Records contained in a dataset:
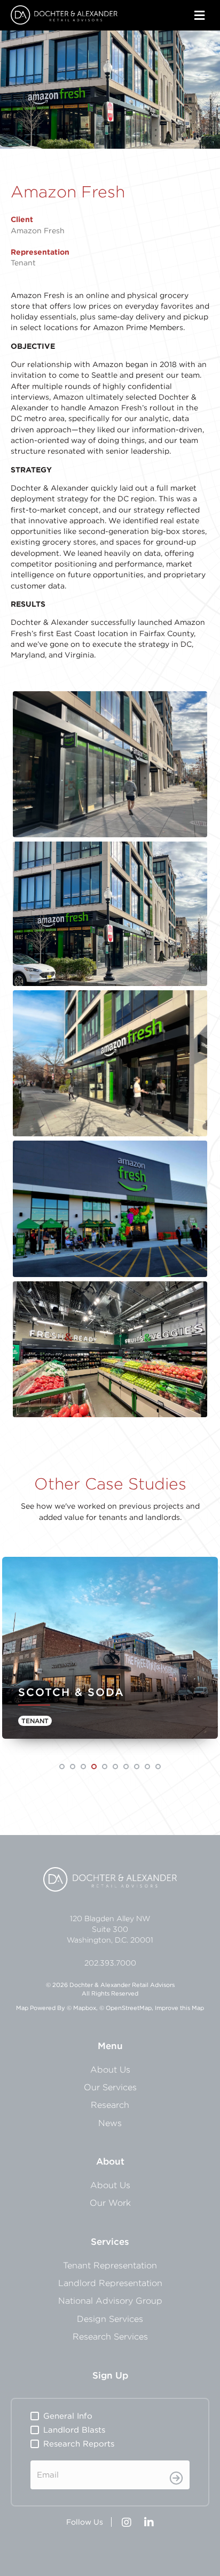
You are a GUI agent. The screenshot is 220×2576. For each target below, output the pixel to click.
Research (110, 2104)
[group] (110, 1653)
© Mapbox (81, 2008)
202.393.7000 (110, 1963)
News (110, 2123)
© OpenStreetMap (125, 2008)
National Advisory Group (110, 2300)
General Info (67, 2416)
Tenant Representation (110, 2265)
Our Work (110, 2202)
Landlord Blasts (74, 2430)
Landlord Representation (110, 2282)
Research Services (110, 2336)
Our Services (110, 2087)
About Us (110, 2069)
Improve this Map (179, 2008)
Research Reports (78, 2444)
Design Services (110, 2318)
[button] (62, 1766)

[What is needed] Every record above should be transcribed exactly; the pictures stay out of the copy.

[Reply to the exercise]
You are a GUI agent. The screenshot is 220×2576. For each target below, output the pixel to click.
Research (110, 2104)
[group] (110, 1653)
© Mapbox (81, 2008)
202.393.7000 (110, 1963)
News (110, 2123)
© OpenStreetMap (125, 2008)
National Advisory Group (110, 2300)
General Info (67, 2416)
Tenant Representation (110, 2265)
Our Work (110, 2202)
Landlord Blasts (74, 2430)
Landlord Representation (110, 2282)
Research Services (110, 2336)
Our Services (110, 2087)
About Us (110, 2069)
Improve this Map (179, 2008)
Research Reports (78, 2444)
Design Services (110, 2318)
[button] (62, 1766)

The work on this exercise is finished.